«Tu vois ce singe blanc, qui semble d'argent, qui vient de s'aboucher à la tête de son armée avec Sougrîva et qui s'en retourne, divisant par sa marche les armées simiennes, au milieu desquelles sa vue répand la joie. Il promène ses pas sur les rives charmantes de la Gomatî, sur les flancs du mont Arbouda, et tient le sceptre en ces lieux, où s'élève, peuplée d'oiseaux variés, la montagne nommée Sankotchana. Ce quadrumane fortuné, distingué par l'intelligence et fameux dans les trois mondes, est appelé Koumouda.

«Celui-ci d'une immense vigueur, et qui entraîne autour de lui cent et un mille guerriers, s'appelle Nîla, capitaine des capitaines et conseiller du magnanime Sougrîva, le monarque des singes.

«Cet autre, de qui les cheveux épars, affreux à voir, longs de plusieurs brasses, descendent jusqu'à sa grande queue et ressemblent à la crinière d'un lion; cet autre, dis-je, roi de Lankâ, qui, d'un naturel irascible et dans une bouillante colère, aspire au combat, a nom Végavat, et sa force est égale à celle de Sougrîva.

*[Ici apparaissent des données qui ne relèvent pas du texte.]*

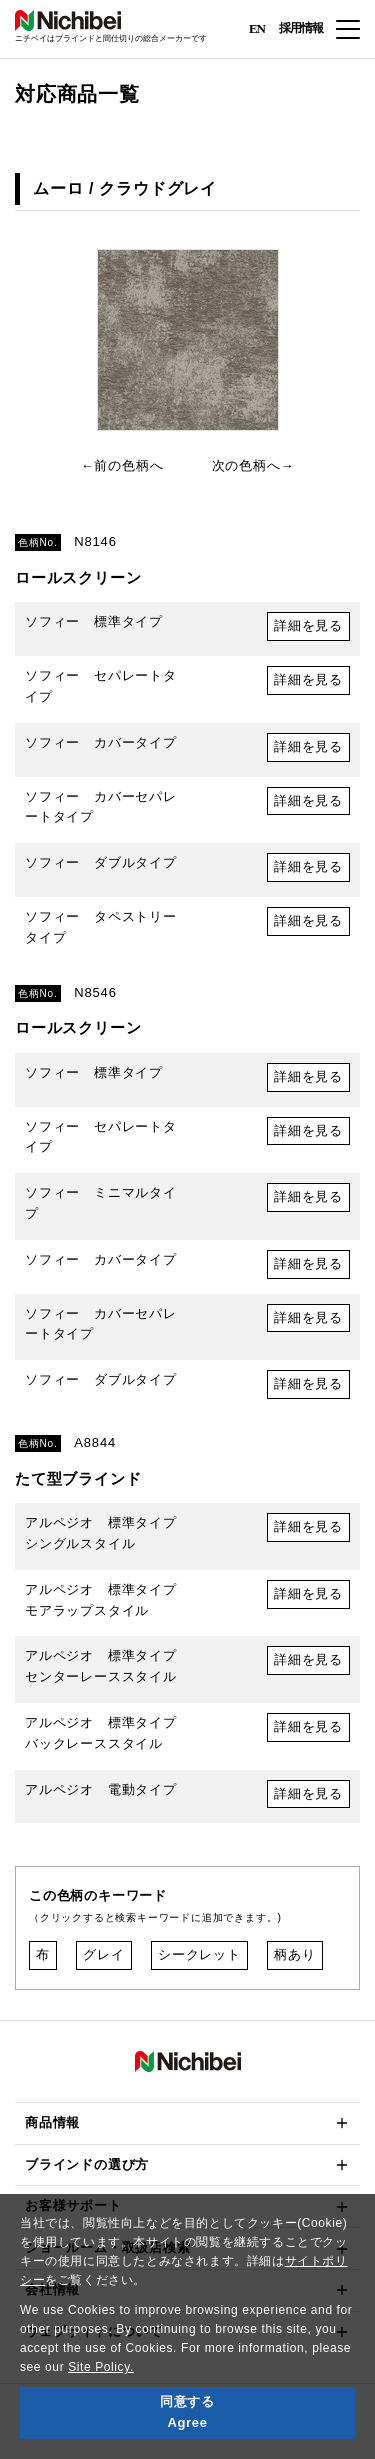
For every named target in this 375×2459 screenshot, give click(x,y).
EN (257, 27)
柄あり (294, 1954)
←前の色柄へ (122, 465)
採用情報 (301, 28)
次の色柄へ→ (253, 465)
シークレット (199, 1954)
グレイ (103, 1954)
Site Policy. (101, 2367)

Environné par un millier de cent mille kotis, il se vante de broyer Lankâ sous les coups de son armée!

«Ce général de couleur fauve, qu'on dirait un lion à sa longue crinière et qui, poussant des rugissements répétés, observe Lankâ d'une contenance plus modeste, est nommé Parvata. Il remplissait avant ce jour de ses cris éternels le Vindhya, qu'il habite, montagne azurée, délicieuse et charmante à la vue.

«Ce général simien, qui tient là ses oreilles ouvertes et qui bâille d'impatience, qui ne détourne pas ses yeux et ne s'écarte pas de son armée, qui montre enfin tant de sécurité dans ces grands dangers, a pour demeure le mont Tchandra, sire, et pour nom Çarabha. Tous les singes, compagnons de ce puissant capitaine, sont au nombre de cent milliers et de quarante centaines.

«Ce grand singe qui, dérobant le ciel, comme un grand nuage, se tient au milieu des chefs quadrumanes, comme Indra parmi les Dieux, là où, tel que le bruit des tambours, on entend les rois simiens appeler à grands cris le combat; ce général, vif, irascible, semblable à une montagne et toujours irrésistible dans une bataille, habite le Pâripâtra, mont sublime, et se nomme Pauasa.

«En voici un autre, que suit une armée formidable, excellente, de singes, campés avec lui sur le rivage de la mer, comme une seconde mer. Ce général, appelé Vinata, habite le mont Dardoura et s'abreuve dans la rivière Parnâça: cent millions de guerriers sont répandus autour de lui.

«Celui-là, qui, pareil au sombre nuage, les yeux enflammés, le visage doré comme le soleil, et tenant levée une roche immense, te défie au combat, se nomme Krathana. Son armée comprend soixante centaines de mille hôtes des bois.

«Voici Gavaya, que la colère pousse vers toi, singe plein de splendeur et qui nourrit un corps dont la teinte est ressemblante à l'or. Dix milliers et dix centaines de kotis lui obéissent, tous singes prompts et d'une grande vigueur. À leur tête, il peut te vaincre sur un champ de bataille, ô toi qui domptes les cités des ennemis!»

Après qu'il eut contemplé cette armée simienne aux nobles âmes, examiné la vigueur et l'héroïsme, entendu rapporter le nombre des singes, le monarque pâlit dans tout son corps et sentit faiblir sa résolution.